导入函数信息存储于Elf32_Rel结构中, 该结构位于: (program_table::p_type == PT_DYNAMIC)的项下的Elf32_Dyn::d_type == DT_REL(.rel.dyn) 与 DT_JMP_REL(.rel.plt).

Elf32_Rel中保存了导出函数的offset, 和对应的symbol_table_index以及rel_type(类型). 这里的关键是symbol_table_index.

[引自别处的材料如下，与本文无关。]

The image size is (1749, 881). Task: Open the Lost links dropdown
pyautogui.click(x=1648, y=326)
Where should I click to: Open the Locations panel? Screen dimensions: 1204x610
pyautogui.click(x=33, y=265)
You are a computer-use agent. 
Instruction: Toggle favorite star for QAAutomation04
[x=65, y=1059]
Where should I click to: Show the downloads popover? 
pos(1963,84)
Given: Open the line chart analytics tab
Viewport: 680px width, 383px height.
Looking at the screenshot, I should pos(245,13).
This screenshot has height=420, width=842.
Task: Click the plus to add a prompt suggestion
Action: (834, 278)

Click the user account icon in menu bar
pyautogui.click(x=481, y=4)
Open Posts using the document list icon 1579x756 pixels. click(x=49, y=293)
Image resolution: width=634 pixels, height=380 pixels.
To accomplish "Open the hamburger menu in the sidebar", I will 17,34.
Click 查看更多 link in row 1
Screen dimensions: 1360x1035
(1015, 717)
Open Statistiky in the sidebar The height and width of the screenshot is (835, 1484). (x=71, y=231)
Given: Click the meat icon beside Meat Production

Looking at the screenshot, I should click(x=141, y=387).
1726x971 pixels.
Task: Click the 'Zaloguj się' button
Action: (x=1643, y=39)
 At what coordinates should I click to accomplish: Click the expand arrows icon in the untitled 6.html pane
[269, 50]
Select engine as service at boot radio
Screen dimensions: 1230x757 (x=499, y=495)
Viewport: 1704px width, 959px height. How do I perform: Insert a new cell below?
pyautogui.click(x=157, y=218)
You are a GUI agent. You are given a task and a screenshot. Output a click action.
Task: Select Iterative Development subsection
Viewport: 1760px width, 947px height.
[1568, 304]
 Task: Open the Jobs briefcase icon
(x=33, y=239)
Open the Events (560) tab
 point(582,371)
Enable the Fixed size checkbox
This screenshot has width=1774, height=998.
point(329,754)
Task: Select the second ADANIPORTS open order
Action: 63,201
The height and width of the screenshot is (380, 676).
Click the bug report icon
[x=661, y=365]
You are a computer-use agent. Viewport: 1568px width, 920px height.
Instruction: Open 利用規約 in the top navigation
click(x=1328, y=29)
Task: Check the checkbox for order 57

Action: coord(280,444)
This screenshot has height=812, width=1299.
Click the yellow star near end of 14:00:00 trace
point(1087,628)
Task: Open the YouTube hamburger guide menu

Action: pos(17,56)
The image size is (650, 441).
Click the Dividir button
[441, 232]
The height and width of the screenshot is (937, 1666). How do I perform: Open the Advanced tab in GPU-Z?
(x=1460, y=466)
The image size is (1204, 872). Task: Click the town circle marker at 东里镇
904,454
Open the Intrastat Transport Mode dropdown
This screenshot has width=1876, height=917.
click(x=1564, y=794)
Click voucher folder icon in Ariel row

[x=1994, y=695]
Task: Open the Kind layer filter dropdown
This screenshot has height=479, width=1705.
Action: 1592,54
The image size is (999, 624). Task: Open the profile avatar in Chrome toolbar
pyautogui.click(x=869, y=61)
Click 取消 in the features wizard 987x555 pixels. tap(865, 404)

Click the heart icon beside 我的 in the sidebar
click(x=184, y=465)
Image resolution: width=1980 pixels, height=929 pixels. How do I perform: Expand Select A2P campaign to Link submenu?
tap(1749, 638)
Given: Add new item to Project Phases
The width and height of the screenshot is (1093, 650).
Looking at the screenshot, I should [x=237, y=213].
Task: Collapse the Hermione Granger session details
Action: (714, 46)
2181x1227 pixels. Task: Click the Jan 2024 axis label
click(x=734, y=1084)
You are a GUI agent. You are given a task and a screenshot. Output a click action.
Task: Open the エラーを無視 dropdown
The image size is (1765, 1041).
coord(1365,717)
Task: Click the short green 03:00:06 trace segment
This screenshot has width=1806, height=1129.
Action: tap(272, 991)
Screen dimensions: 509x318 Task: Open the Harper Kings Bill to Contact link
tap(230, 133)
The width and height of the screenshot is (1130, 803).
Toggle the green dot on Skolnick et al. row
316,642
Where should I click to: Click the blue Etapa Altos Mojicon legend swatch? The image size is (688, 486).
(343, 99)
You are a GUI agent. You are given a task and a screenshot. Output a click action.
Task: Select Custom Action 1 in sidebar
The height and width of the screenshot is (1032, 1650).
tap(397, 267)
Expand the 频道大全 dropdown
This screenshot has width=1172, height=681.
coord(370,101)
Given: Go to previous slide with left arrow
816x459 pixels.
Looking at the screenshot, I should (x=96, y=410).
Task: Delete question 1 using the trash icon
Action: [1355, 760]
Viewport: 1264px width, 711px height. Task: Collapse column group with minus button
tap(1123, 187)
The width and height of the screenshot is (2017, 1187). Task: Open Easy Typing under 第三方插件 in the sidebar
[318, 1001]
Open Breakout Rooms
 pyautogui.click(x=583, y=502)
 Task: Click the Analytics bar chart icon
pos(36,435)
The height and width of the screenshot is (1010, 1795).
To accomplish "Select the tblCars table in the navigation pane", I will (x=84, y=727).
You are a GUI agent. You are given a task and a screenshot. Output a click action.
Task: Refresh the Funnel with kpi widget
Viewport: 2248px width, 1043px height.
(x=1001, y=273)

通过hash table把要HOOK的函数名(符号名)转为对应的symbol_table_index, 然后遍历Elf32_Dyn数组中的DT_REL与DT_JMP_REL中找到与之对应的项, 该项中的Elf32_Rel::r_offset中指向了一个sizeof(Elf32_Addr)长度的地址, 该地址存放的正是导入函数的地址. 所以执行如下便可完成hook:

 *(Elf32_Addr*)(base + Elf32_Rel::r_offset ) = New_Fun_Ptr ;

补充: 以上方法只能HOOK到静态调用, 对于通过dlsym()获取函数指针的调用方法可以通过如下方法:

  修改"导入函数"所在的模块中用于描述该导出函数信息的Elf32_Dym对象, 然后修改其Elf32_Sym::st_value, 这样可以将dlsym()方式一并HOOK. (见下面的"导出函数"HOOK方法)

  要么使用inline hook解决一切麻烦.

导出函数的offset地址存储在Elf32_Sym::st_value中( Elf32_Sym::st_shndx != SHN_UNDEF 表明该Elf32_Sym存储的是一个导出函数项(android的linker源码中这样处理). 根据实际观察,通常导出函数的st_shndx为8. ), 导出函数所在Elf32_Sym结构的定位与上面导入函数的寻找方式一样, 都是通过hash table. 最后修改方法如:

 *(Elf32_Addr*) Elf32_Sym::st_value = New_Fun_Ptr;

补充: 以上方法只能在对文件进行HOOK, 因为当自身模块代码运行之前, Elf32_Sym::st_value已经被linker填充到了调用方的GOT表中了. 补充方法有二, 要么HOOK调用方的导入, 要么实施inline hook, 对进程内所有调用都有效.

4. 总结:

此HOOK导入 等于 彼HOOK导出. 具体怎么实施HOOK看发起方是谁. 最后 inline hook 大法好!.